Yesterday I ran up there so I could better describe to you the spot where the accident happened.  It's a curve between the watercress and station #5.  I do have to admit that when I went up there a week after the accident, I picked up pieces of surgical tape and gauze that the paramedics had left behind.  I don't want you to think that's morbid but I'm a firm believer of never forgetting those moments in our lives when we are witnesses of life's breath maybe leaving one's body forever.  I'll never forget watching Brooke mouth the words "I can't breathe".   Peggy, I am so sorry if this email brings up past sorrows.  Please know every morning in my prayers, I ask that you and Brooke have a good day. 

Laurie Chlopek


If you return to the opening of Brooke’s narrative toward the beginning of this blog, a year or so ago, where he describes his recollection—albeit only partial—of the accident—you’ll find that he recalled saying to himself, inside his head, I can’t breathe.  This is just what Laurie saw: she saw him mouth these very words.
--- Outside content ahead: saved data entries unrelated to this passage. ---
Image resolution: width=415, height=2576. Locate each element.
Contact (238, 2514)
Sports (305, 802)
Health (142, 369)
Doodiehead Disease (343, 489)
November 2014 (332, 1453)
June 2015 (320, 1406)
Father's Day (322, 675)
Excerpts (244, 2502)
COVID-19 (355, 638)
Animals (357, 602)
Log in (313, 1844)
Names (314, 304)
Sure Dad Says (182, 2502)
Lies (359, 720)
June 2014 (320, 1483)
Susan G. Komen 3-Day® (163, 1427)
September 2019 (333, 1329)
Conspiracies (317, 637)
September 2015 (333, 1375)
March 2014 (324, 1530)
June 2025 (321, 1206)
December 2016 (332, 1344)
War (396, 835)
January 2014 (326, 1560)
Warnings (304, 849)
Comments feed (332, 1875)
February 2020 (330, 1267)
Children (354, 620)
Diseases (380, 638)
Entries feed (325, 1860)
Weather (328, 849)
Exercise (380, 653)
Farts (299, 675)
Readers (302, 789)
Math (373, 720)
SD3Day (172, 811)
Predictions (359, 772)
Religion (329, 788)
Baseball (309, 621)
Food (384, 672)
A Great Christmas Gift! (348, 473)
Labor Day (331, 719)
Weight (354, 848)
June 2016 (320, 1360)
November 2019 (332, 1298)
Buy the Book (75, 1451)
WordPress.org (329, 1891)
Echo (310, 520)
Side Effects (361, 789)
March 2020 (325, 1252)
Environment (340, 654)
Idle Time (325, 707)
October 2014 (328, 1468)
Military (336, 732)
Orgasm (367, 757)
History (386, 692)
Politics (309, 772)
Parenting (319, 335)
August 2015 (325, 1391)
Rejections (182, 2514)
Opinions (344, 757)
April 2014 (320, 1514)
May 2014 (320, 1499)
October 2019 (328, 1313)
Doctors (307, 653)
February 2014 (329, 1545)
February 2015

            There’s an irony here.  Brooke once wrote a paper about Shakespeare’s play The Winter’s Tale, which focused on the centrality of breath and breathing in the famous statue scene in Act V. There, Hermione, disguised so to speak as a statue, is described by her husband, the king Leontes and his friend Polyxenes as being so realistic as to seem almost alive. (We wrote about this play in an earlier blog, as Brooke was first having some return of movement in his limbs—it was as if he was coming alive after having been as completely motionless as a statue.)  Indeed, Leontes and Polyxenes wonder at the fact that the sculptor has created the statue of Hermione to resemble so completely a living, breathing human being—which, of course, in fact she is.  Breath is central to the ending of this play as a figure for life itself, as it is, in a reverse way, at the end of King Lear, where Lear places a reflecting stone, a mirror, up to his dead daughter’s lips to see if she is still alive—which, of course, she isn’t.  

            Brooke’s central experience at the time of the accident—what would have presumably been his last experience if the flight nurse had not come along—is about breath, about breathing, about that most central of human physiological activities.  And it’s breathing that Laurie at the same time recognizes as the line between life and death, that moment that it is most compelling to observe.  Ironically, Brooke has spent the last year and more learning how to draw his breath again on his own, as if to reinforce that line between death and life.